The apparent incompatibility of blockchain technology with General Data Protection Regulation (GDPR), marks the entering the age of post-industrial proactive regulation that some identify with the age of Web 3.0.
On May 25 of this year, the ground-breaking data privacy regulation of GDPR came into effect. While it is an important step in the direction of regarding data not just a resource (“data is the new oil”, anyone?), but something intrinsically linked to its subjects, the regulation falls short spectacularly in capturing the reality it wants to regulate.
The limitations of GDPR have been noted by Anne Toth, Head of Data Policy for the World Economic Forum, a think tank responsible for organizing the annual gathering of world leaders at Davos. She discusses the contradiction of between GDPR and blockchain, and identifies a blind spot of policy-makers when it comes to understanding how the new regulation will affect a technology that “exploded into public consciousness” while “European policymakers were debating and finalizing aspects of GDPR.”
She identifies the root cause of this problem as being the general phenomenon when “regulation is addressing a problem in the rear-view mirror rather than looking at the road ahead.”
You may think this is nothing new.

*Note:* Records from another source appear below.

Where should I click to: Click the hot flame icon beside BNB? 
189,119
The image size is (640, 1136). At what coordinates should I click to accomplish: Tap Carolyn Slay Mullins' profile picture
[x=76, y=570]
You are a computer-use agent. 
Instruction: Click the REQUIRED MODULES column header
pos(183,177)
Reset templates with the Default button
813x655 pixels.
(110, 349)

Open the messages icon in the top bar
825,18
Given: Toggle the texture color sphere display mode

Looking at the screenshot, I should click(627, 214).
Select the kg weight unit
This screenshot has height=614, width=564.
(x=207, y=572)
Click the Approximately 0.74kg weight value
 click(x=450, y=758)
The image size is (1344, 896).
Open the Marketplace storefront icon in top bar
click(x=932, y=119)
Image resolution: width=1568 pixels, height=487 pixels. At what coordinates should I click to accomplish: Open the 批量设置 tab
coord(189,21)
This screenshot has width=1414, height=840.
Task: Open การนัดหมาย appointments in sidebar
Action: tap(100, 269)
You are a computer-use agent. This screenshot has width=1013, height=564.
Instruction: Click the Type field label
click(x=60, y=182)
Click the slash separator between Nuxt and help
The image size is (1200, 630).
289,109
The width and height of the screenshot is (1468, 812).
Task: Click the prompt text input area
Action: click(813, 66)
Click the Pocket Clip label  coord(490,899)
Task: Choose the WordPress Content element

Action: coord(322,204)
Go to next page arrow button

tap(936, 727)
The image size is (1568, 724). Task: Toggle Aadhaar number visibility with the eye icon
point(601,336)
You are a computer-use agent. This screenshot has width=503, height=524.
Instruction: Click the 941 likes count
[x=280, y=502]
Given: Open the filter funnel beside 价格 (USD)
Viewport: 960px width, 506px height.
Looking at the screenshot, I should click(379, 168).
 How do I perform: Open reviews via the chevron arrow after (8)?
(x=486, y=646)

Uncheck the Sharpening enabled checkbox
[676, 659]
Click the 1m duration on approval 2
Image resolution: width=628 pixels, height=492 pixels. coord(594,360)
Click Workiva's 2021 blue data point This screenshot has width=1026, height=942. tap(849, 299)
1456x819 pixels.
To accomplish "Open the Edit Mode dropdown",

After all, many people believe we are unable to regulate the complex systems that surround us. Harvard historian Niall Fergusson, goes as far as to make the point that instead of preserving our civilization (and I would add our planet), the explosion of regulation contributes to its degeneration.
Anne Toth, as previously mentioned, concludes that “policy needs to be as flexible as technology” and calls for a “layered and cooperative approach to policy making.” While I agree with her that GDPR wouldn’t be the same if the regulator understood blockchain technologies, I think there is a deeper cause for this recurrent failure of regulatory policies to address the complex reality they intend to regulate.
I don’t believe the reason is simply that regulation is progressing slower than technology. This is certainly part of it, but I think it is a way to look at technologies simply as previous rather than latest, so the only thing we need to make sure of, is that we fix the inclusiveness of the policy making process to be more reactive to the technology changes. I think the key is a better understanding of technologies as language (our first social technology after all), as mediators of our understanding of the world. Only this approach could create a proactive regulation, the only regulation we know works, the regulation we find within the natural world. After all, we would not survive if our bodies didn’t regulate our body temperature!
Tech philosophers Mark Coecklbergh and Wessel Reijers conceptualized the theory of narrative technologies that comes to our rescue. They say that, “not only do humans make sense of technologies by means of narratives but technologies themselves co-constitute narratives and our understanding of these narratives.”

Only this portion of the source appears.